◆ **Text excerpt**:
In Matthew’s parable the unfaithful servant buried the money, which according to rabbinic law was considered the safest means of securing valuables against theft. When someone was entrusted to hold valuables for someone else, if they immediately buried them they were free from liability in the event they were stolen. In this case, the servant wrapped up the money in a piece of woven cloth about a square meter in size. Rabbinic law said that if someone guarded money in a cloth, he was responsible to make up any loss.9
The third servant understood he was liable for the money, and he was afraid to invest it lest he lose it and be punished by the king. In doing so, he proved disobedient to the king’s instructions to do business with the minas. His explanation for not following the king’s original instructions was his fear of the king and his keen business sense. The king’s investments made high profit, in ways which were not the result of his own efforts but rather from the work of others. Out of fear, instead of investing, he held the money in safekeeping and earned nothing.
The king’s response wasn’t pleasant.
He said to him, “I will condemn you with your own words, you wicked servant! You knew that I was a severe man, taking what I did not deposit and reaping what I did not sow? Why then did you not put my money in the bank, and at my coming I might have collected it with interest?”
The king turned the servant’s words back on him. If this was how the servant saw the king, then he should have known the king would have expected some profit from the mina upon his return. Even if the servant was afraid of losing the money in risky investments, he could have at least earned a little profit by giving the funds to those who exchanged money from one currency to another for a fee or who loaned money for interest. It wouldn’t have required work on the servant’s part, and though it wouldn’t have matched the first servant’s profit of 1,000% or the second’s profit of 500%, it would have at least been something. However, he failed, because he misunderstood the nature of the king.
It’s not that his intentions were bad; he was trying to not lose what he’d been given, but he missed the mark of what the king expected and commanded him to do. He should have been willing to step out, to incur some risk, in order to acquire gain. The other two servants clearly understood, acted accordingly, and were rewarded. Beyond the disobedience to the king’s command, and misreading his nature, perhaps there was some hesitancy or fear in doing business in the nobleman’s name in case someone else was appointed king.
The king passed quick judgment on the third servant.
And he said to those who stood by, “Take the mina from him, and give it to the one who has the ten minas.”And they said to him, “Lord, he has ten minas!”“I tell you that to everyone who has, more will be given, but from the one who has not, even what he has will be taken away.”
The mina is taken away from the servant and given to the first one. This is met with the objection of others present who witness the scene. But the king retorts by stating that those who prove themselves faithful with what they are given will receive greater gifts, and those who are unfaithful will lose the gift they have.
The parable then turns to the enemies of the king.
“But as for these enemies of mine, who did not want me to reign over them, bring them here and slaughter them before me.”

◆ **Given exercise 1**: Decide whether each statement below agrees with the text on the parable of the minas. Answer yes or no for each, and quote the words of the text that decide it. (a) Under rabbinic law, a person who guarded money in a cloth had to make up any loss. (b) The second servant earned a profit of 1,000%. (c) The king ordered the mina to be given to the servant who had five minas.
◆ **Given exercise 2**: In the records, reproduce the stretch from the line that contains "Where should I" through the line that contains "click(71, 836)", both lines included. Leave the pictures out.

◆ **Provided entries**:
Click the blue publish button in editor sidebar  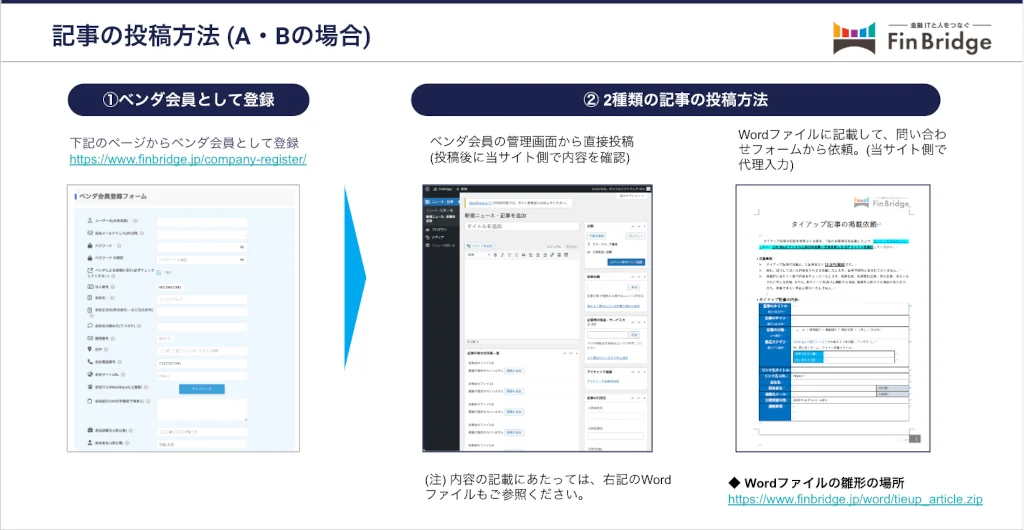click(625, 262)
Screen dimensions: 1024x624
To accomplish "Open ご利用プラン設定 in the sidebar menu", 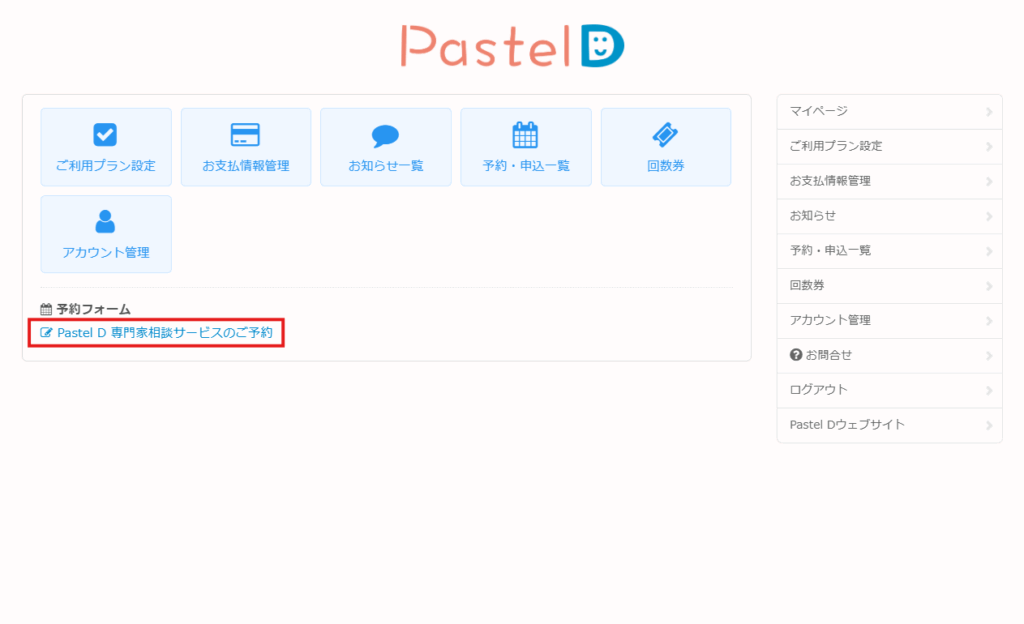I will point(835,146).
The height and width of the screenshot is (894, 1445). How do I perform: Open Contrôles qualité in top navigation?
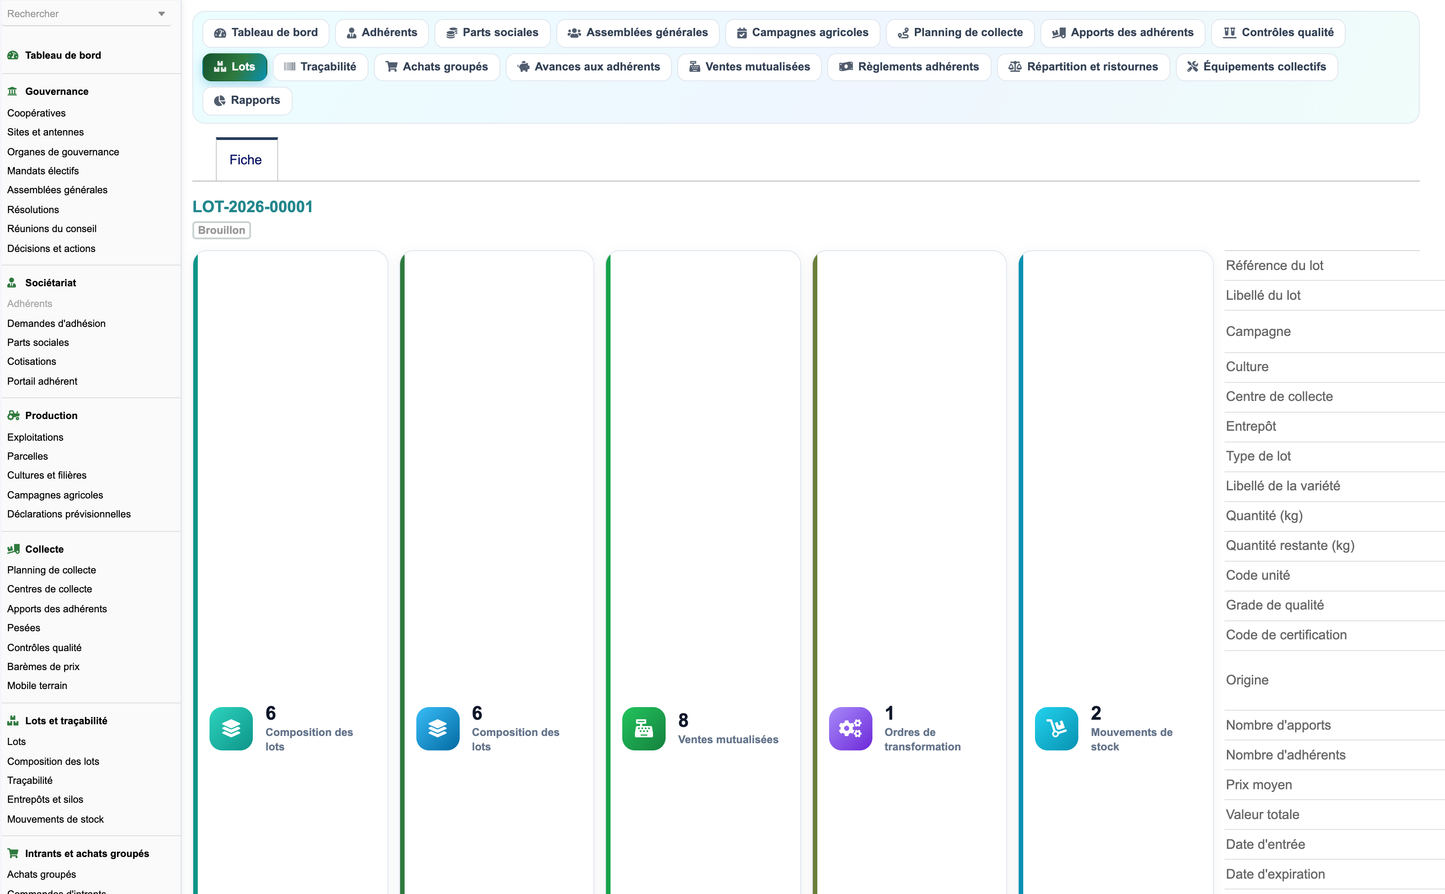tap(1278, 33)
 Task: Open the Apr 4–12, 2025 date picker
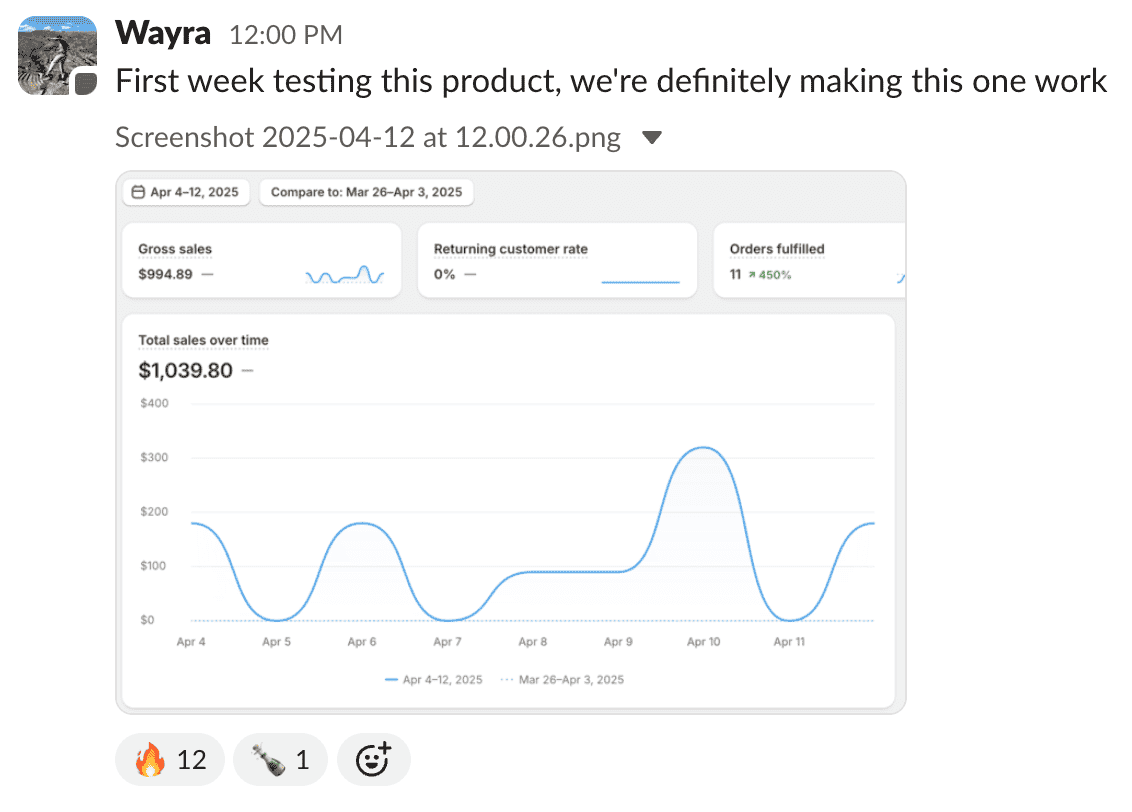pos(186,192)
* * *
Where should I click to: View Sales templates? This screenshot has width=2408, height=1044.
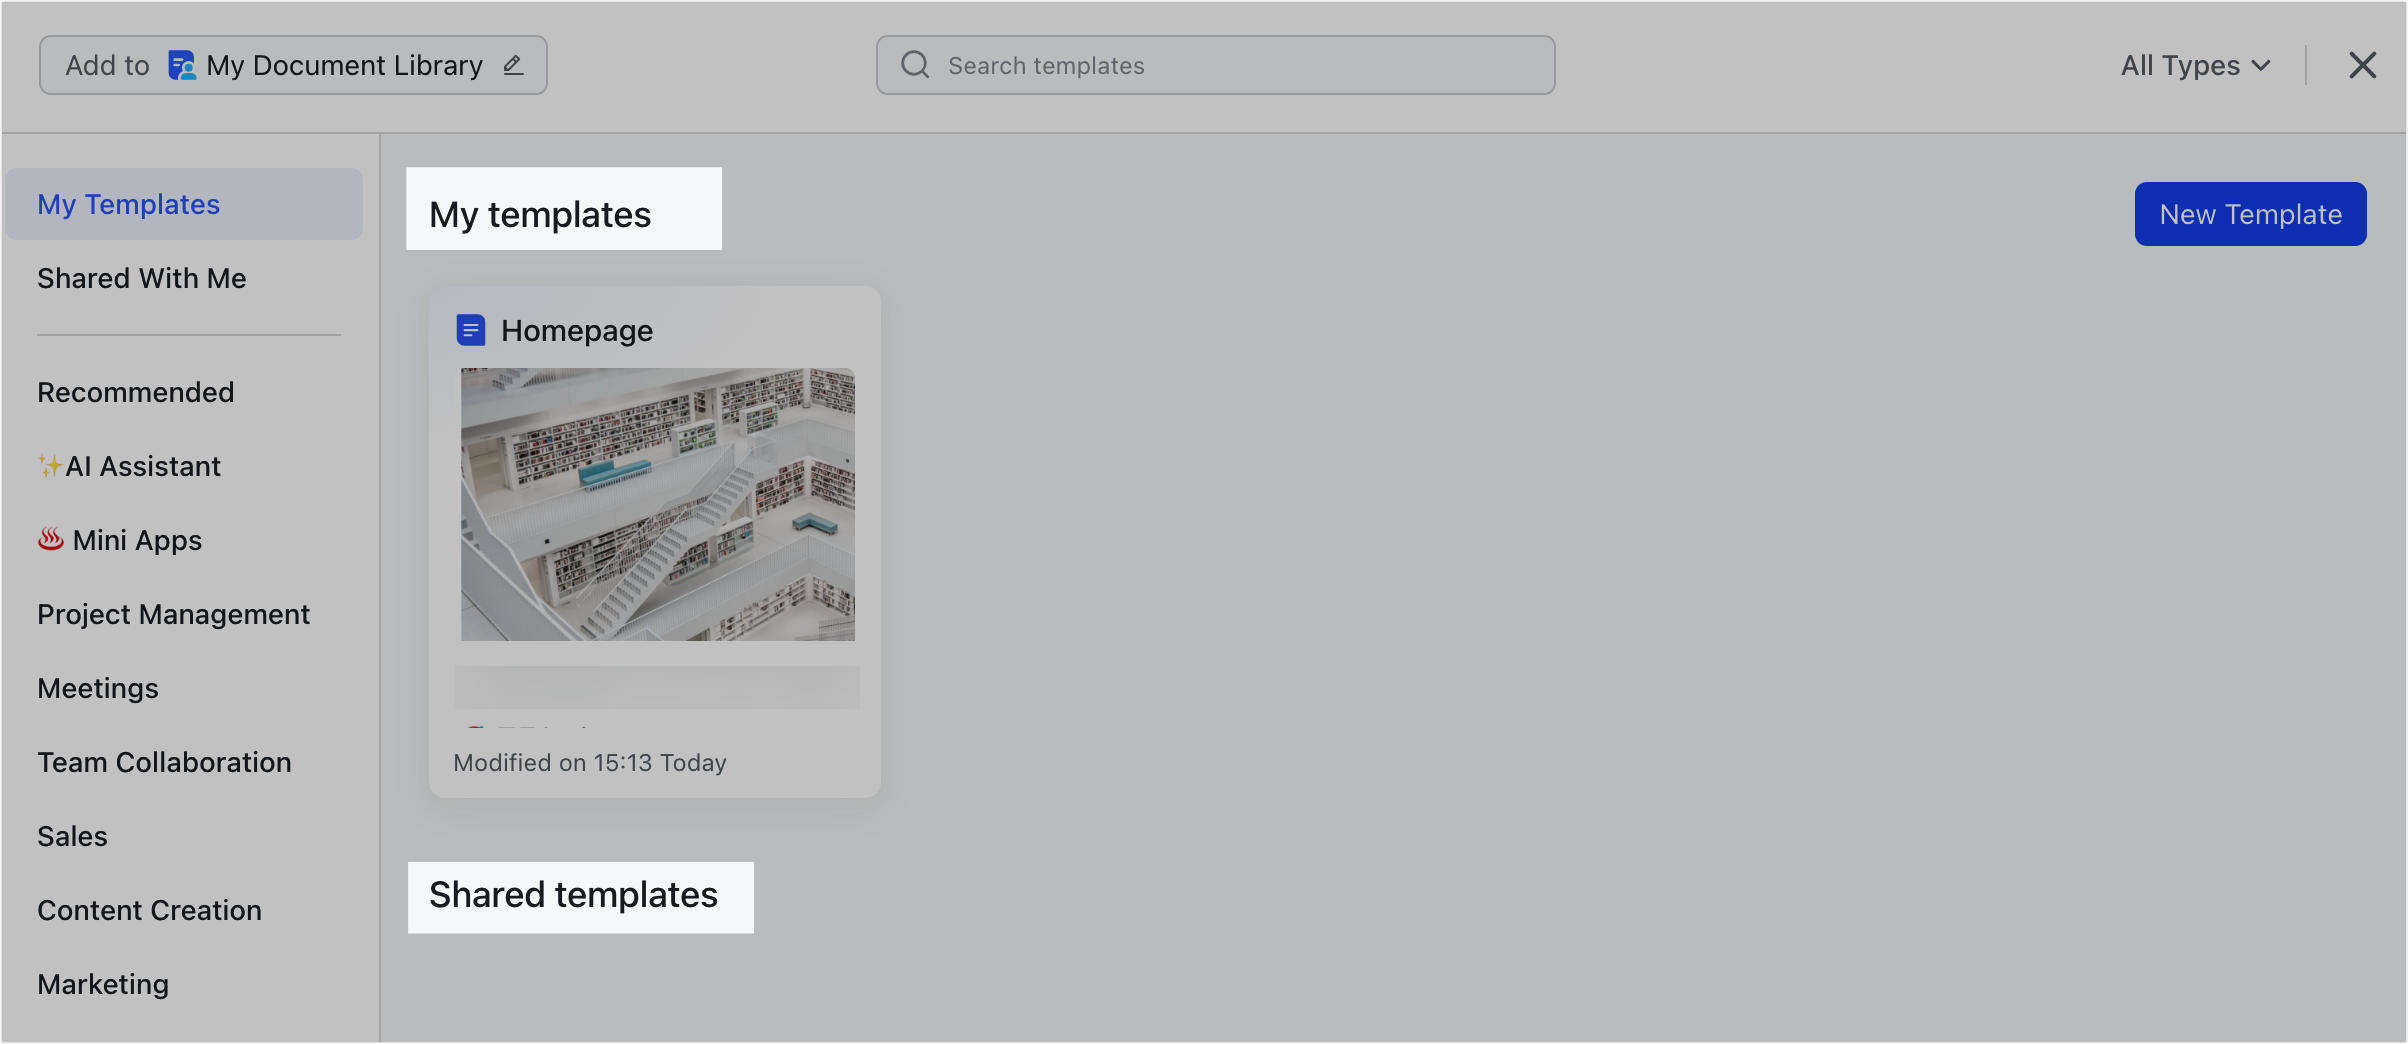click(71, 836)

◆ **Task answer 1**:
(a) Yes: "Rabbinic law said that if someone guarded money in a cloth, he was responsible to make up any loss"
(b) No: "the first servant’s profit of 1,000% or the second’s profit of 500%"
(c) No: "give it to the one who has the ten minas."

◆ **Task answer 2**:
Where should I click to: View Sales templates? This screenshot has width=2408, height=1044.
click(71, 836)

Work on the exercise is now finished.